WORK TASK: Repeat the data in full. Every line must match.

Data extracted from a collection
---------------
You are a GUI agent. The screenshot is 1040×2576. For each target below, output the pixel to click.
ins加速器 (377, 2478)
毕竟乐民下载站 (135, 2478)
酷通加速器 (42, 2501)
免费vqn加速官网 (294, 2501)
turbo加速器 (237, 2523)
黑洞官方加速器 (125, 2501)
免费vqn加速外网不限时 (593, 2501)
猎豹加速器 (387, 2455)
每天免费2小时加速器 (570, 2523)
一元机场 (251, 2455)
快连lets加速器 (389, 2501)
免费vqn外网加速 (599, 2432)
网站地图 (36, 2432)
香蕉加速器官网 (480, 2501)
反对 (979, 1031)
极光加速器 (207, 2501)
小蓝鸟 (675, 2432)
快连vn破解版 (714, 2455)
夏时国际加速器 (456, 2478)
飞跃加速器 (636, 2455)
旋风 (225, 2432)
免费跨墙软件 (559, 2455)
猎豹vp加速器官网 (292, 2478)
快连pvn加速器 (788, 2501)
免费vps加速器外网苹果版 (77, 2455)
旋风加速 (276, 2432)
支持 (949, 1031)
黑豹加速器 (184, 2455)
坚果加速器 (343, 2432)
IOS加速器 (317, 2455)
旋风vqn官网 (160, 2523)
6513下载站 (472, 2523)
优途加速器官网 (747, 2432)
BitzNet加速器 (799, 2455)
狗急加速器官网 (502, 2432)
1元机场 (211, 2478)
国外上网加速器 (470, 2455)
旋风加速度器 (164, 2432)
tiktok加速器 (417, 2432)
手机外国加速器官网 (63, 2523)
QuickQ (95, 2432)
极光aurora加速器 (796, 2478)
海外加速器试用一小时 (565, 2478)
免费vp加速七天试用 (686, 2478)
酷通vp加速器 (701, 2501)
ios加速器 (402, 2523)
---------------
SOLVED PROBLEM:
You are a GUI agent. The screenshot is 1040×2576. For each target below, output the pixel to click.
ins加速器 (377, 2478)
毕竟乐民下载站 (135, 2478)
酷通加速器 (42, 2501)
免费vqn加速官网 (294, 2501)
turbo加速器 (237, 2523)
黑洞官方加速器 (125, 2501)
免费vqn加速外网不限时 (593, 2501)
猎豹加速器 (387, 2455)
每天免费2小时加速器 (570, 2523)
一元机场 (251, 2455)
快连lets加速器 (389, 2501)
免费vqn外网加速 (599, 2432)
网站地图 (36, 2432)
香蕉加速器官网 (480, 2501)
反对 (979, 1031)
极光加速器 (207, 2501)
小蓝鸟 (675, 2432)
快连vn破解版 (714, 2455)
夏时国际加速器 (456, 2478)
飞跃加速器 (636, 2455)
旋风 (225, 2432)
免费跨墙软件 (559, 2455)
猎豹vp加速器官网 (292, 2478)
快连pvn加速器 (788, 2501)
免费vps加速器外网苹果版 (77, 2455)
旋风加速 (276, 2432)
支持 (949, 1031)
黑豹加速器 (184, 2455)
坚果加速器 (343, 2432)
IOS加速器 (317, 2455)
旋风vqn官网 (160, 2523)
6513下载站 (472, 2523)
优途加速器官网 (747, 2432)
BitzNet加速器 (799, 2455)
狗急加速器官网 (502, 2432)
1元机场 (211, 2478)
国外上网加速器 (470, 2455)
旋风加速度器 (164, 2432)
tiktok加速器 (417, 2432)
手机外国加速器官网 (63, 2523)
QuickQ (95, 2432)
极光aurora加速器 (796, 2478)
海外加速器试用一小时 (565, 2478)
免费vp加速七天试用 (686, 2478)
酷通vp加速器 (701, 2501)
ios加速器 (402, 2523)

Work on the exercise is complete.